For medium wave AM broadcast band masts 0.625$\lambda$ would be a height of 117–341 m, and taller for longwave masts. The high construction costs of such tall masts mean frequently shorter masts are used.

The above gives the radiation pattern of a perfectly conducting mast over perfectly conducting ground. The actual strength of the received signal at any point on the ground is determined by two factors, the power radiated by the antenna in that direction and the path attenuation between the transmitting antenna and the receiver, which depends on ground conductivity. The design process of an actual radio mast usually involves doing a survey of soil conductivity, then using an antenna simulation computer program to calculate a map of signal strength produced by actual commercially available masts over the actual terrain. This is compared with the audience population distribution to find the best design.

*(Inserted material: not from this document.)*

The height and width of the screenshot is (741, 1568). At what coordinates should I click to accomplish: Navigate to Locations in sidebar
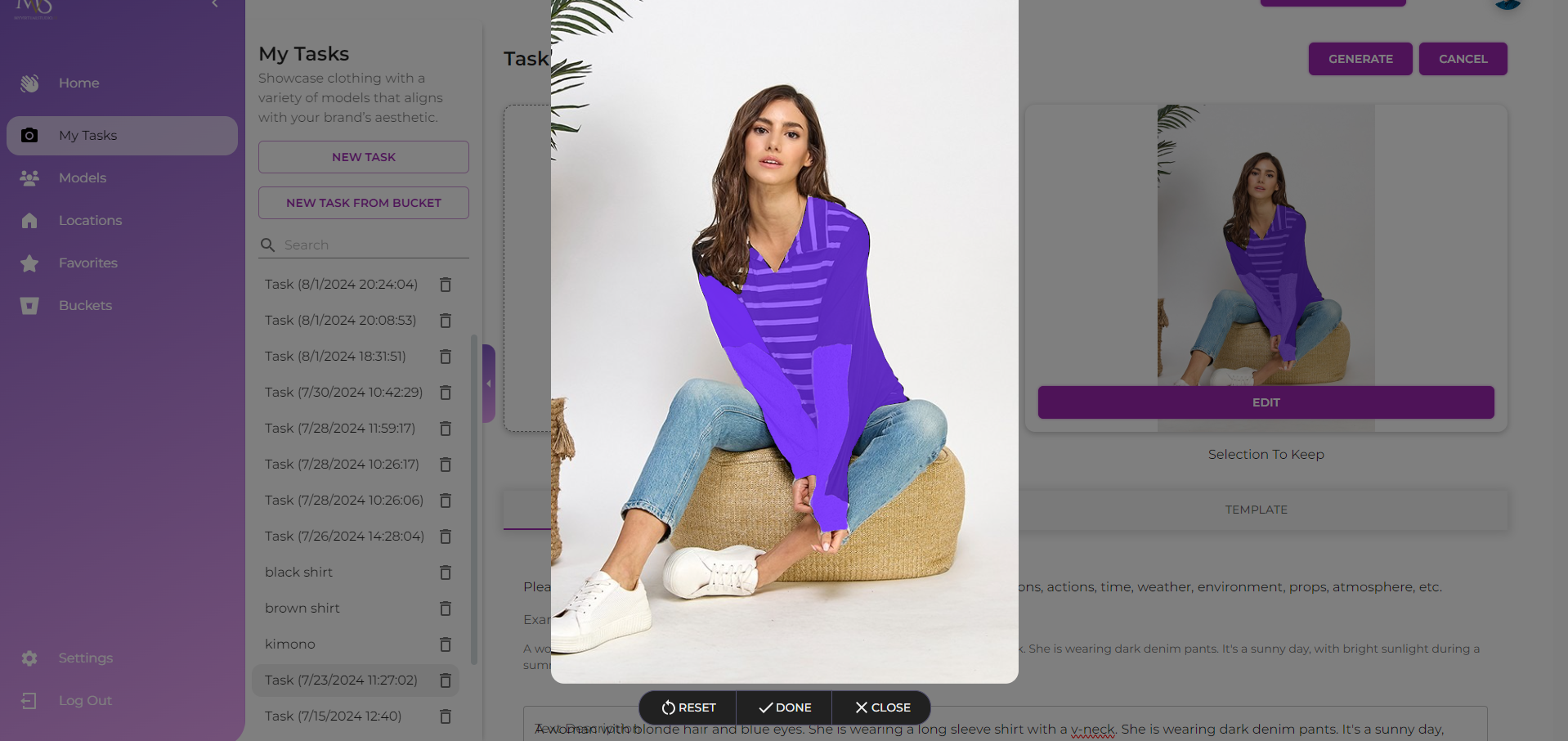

=== Anti-fading designs ===
A second design goal that affects height is to reduce multipath fading in the reception area. Some of the radio energy radiated at an angle into the sky is reflected by layers of charged particles in the ionosphere and returns to Earth in the reception area. This is called the skywave. At certain distances from the antenna these radio waves are out of phase with the ground waves, and the two radio waves interfere destructively and partly or completely cancel each other, reducing the signal strength. This is called fading. At night when ionospheric reflection is strongest, this results in an annular region of low signal strength around the antenna in which reception may be inadequate, sometimes called a "zone of silence", fading wall or mush area. However multipath fading only becomes significant if the signal strength of the skywave is within about 50% (3 dB) of the ground wave. By reducing the height of a monopole slightly the power radiated in the second lobe can be reduced enough to eliminate multipath fading, with only a small reduction in horizontal gain. The optimum height is around 190 electrical degrees or 0.53$\lambda$, so this is another common height for masts.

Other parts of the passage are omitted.